SUPPLIED TEXT =>
Hello again! This is the 2nd article I’m writing at Start Story!

For those who didn’t read the first interview, I’m Philip Karageorgis and created a fulfillment company in China.

The main service we offer is product sourcing and fulfillment of orders for e-commerce brand owners and drop shippers internationally.

Currently, we are well behind in comparison to last time, and if numbers persist, we will likely turn over $300k for 2022. It’s a good thing as it shows it’s no positives and ups in a successful business. Anything can happen, and it can happen very quickly!

Hopefully, I can write another post in a year or two, telling all you readers how 2024 is on track to turn over $10m+!


Shit happens and there’s nothing you can do about it!

Tell us about what you’ve been up to. Has the business been growing?

The business has generally and consistently declined since the last article. Very shortly after writing it up, we had some pretty bad luck.

First, there was a fire in the neighboring warehouse, which forced the whole complex to be shut down for a few days

Following this, there were freak floods in our province exceeding the amount Henan has not seen for 1000s of years.

We were out of action for almost a month as the city was waterlogged. 80% of our client inventory was damaged and we had to refund or replace pretty much everything.

This hit us extremely hard as such flooding wasn’t covered under our insurance.

Not only did this stop us from generating any revenue, but we were also out of pocket by hundreds of thousands of $ due to reimbursements and replacements.



We also lost a few clients to no fault of our own, as understandably, they had to find alternative suppliers and fulfillment companies to send their orders to. Once they settled, most who left never returned as they had their setup established elsewhere on permanently occurred in the summer of 2021, and took us a while to get back on our feet.

Peak season helped to lift us, it was far from the numbers we were used to.

Word and item position data
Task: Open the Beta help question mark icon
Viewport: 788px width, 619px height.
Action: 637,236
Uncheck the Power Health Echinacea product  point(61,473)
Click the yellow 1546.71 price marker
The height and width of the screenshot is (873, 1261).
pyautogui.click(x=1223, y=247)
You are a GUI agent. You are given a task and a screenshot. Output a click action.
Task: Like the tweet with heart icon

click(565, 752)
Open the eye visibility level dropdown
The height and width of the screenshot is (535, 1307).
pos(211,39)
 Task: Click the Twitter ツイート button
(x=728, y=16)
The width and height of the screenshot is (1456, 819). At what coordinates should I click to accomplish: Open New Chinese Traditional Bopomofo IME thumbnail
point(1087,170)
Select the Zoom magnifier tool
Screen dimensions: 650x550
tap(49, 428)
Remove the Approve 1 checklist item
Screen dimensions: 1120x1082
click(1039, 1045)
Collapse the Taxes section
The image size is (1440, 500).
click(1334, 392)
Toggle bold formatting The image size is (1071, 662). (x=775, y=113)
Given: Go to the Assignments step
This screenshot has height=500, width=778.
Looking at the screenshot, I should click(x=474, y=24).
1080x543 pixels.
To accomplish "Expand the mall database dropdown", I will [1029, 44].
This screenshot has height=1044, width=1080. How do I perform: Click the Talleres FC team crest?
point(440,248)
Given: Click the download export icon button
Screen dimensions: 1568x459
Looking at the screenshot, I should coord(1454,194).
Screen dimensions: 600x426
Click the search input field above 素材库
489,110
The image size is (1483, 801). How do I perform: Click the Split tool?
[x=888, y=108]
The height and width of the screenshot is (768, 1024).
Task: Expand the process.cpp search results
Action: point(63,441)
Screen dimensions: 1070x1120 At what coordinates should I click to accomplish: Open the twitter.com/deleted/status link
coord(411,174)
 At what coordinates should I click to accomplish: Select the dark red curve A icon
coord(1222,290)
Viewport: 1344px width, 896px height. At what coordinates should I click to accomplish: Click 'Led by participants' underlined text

REQUIRED WORK =>
a. Name every calendar year mentioned in the interview about the fulfillment company in China.
b. Carry on writing the interview about the fulfillment company in China, starting after its last sentence.
The word and item position data is not needed for anything here.

ANSWERS TO THE EXERCISES =>
a. 2022, 2024, 2021

b.
2022 saw multiple city-wide lockdowns across China, causing havoc, and adding to the already high shipping rates, shipping prices continued to skyrocket, with delays, backlogs, and shortages of shipping containers taking months to leave ports

We have witnessed ecom and fulfillment companies close one after the other in China, with fierce competition and a downturn in the economy, it’s been cutthroat. Some of the largest eCommerce services providers in China have gone into liquidation and many other businesses, in general, are shutting down. One of the contributing factors was the Ukrain/Russia war which has put even more stress on the ever-dire situation

Mid 2022, we had to relocate warehouses and moved into a new complex. The old warehouse had to be demolished. As land in China is government-owned, there is no say or choice in the matter.

Some businesses in the old complex only just finished renovating, spending well into 5 digits, to then be completely knocked down.

Although we were planning on moving, it was another unnecessary, unexpected, and early expense that could have otherwise been delayed and better planned.




Enough with the doom and gloom!

Now for some positive energy!

So, here we are, in our new warehouse, with pretty much the same stuff that has stuck with us through thick and thin.

We launched our in-house developed ERP and migrated all customers over.

This was a huge milestone for us as it was in development for over 2 years (and still is, it never ends!).

Many of the previous manual systems have now been automated and we’re adding more and more features to automate and help our userbase in every way possible.

We cleaned up our client list, and now have a smaller, but much higher quality and loyal customer base.

We moved over to Discord from Slack for our dedicated support and did away with Slack. We’re looking at creating more of a community with our clients and Discord was the best solution, plus it’s free!

At one point we were spending close to $5,000/pm for Slack and it didn’t make sense.

We started investing in marketing and outsourced the majority. We completely revamped our ManyChat bot as most of our leads come from FB via the Messenger channel.

We are very happy with the new bot system and it more than serves its purpose, it also gives us the flexibility to integrate into our app.honestfulphilment.com platform via API to assist in automating lead generation and sign-ups, among many other things.

We tried some paid ads, which didn’t perform well, mainly because it was a test and the creative we used was pretty poor. It was mainly to test traffic to our new bot setup and to make sure it did its job.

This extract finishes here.